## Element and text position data
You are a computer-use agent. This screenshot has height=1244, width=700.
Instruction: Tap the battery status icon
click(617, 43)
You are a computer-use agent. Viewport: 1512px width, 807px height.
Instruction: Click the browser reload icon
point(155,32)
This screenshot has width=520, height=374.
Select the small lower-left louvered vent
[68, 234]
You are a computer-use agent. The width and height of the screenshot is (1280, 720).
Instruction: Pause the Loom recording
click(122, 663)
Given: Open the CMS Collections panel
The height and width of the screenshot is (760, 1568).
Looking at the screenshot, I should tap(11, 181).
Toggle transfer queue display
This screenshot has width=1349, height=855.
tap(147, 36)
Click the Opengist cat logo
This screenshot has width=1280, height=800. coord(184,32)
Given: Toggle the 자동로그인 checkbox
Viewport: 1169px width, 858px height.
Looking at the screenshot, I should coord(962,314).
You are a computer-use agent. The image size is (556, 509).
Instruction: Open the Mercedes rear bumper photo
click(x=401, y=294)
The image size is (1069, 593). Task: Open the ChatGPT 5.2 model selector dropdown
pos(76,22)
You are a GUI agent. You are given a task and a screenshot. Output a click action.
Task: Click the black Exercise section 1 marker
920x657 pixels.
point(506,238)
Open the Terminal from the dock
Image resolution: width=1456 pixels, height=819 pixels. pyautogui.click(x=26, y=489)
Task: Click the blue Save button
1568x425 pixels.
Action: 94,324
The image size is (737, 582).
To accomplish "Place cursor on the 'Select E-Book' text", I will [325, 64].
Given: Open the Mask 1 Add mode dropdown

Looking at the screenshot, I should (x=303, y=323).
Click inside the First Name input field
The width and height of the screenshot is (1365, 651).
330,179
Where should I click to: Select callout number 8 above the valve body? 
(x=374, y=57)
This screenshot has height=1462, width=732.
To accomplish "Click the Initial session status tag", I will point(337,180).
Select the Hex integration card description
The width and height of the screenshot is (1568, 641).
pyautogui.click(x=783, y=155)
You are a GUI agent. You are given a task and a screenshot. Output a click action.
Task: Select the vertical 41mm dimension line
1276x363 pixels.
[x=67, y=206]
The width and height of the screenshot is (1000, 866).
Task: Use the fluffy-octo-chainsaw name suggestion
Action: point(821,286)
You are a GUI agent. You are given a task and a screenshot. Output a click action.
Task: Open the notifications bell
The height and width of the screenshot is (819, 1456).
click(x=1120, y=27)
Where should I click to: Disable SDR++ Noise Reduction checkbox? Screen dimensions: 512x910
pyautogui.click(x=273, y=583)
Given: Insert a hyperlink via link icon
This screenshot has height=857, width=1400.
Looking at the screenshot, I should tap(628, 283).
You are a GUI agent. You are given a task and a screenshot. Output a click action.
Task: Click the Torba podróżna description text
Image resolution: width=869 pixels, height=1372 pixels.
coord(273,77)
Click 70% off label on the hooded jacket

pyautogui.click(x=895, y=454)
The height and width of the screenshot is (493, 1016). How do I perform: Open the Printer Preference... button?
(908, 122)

## PROBLEM
Print the items above verbatim, from the line containing "Where should I click to: Select" through the end, both ends included.

## WRITTEN RESPONSE
Where should I click to: Select callout number 8 above the valve body? 
(x=374, y=57)
This screenshot has height=1462, width=732.
To accomplish "Click the Initial session status tag", I will point(337,180).
Select the Hex integration card description
The width and height of the screenshot is (1568, 641).
pyautogui.click(x=783, y=155)
You are a GUI agent. You are given a task and a screenshot. Output a click action.
Task: Select the vertical 41mm dimension line
1276x363 pixels.
[x=67, y=206]
The width and height of the screenshot is (1000, 866).
Task: Use the fluffy-octo-chainsaw name suggestion
Action: point(821,286)
You are a GUI agent. You are given a task and a screenshot. Output a click action.
Task: Open the notifications bell
The height and width of the screenshot is (819, 1456).
click(x=1120, y=27)
Where should I click to: Disable SDR++ Noise Reduction checkbox? Screen dimensions: 512x910
pyautogui.click(x=273, y=583)
Given: Insert a hyperlink via link icon
This screenshot has height=857, width=1400.
Looking at the screenshot, I should tap(628, 283).
You are a GUI agent. You are given a task and a screenshot. Output a click action.
Task: Click the Torba podróżna description text
Image resolution: width=869 pixels, height=1372 pixels.
coord(273,77)
Click 70% off label on the hooded jacket

pyautogui.click(x=895, y=454)
The height and width of the screenshot is (493, 1016). How do I perform: Open the Printer Preference... button?
(908, 122)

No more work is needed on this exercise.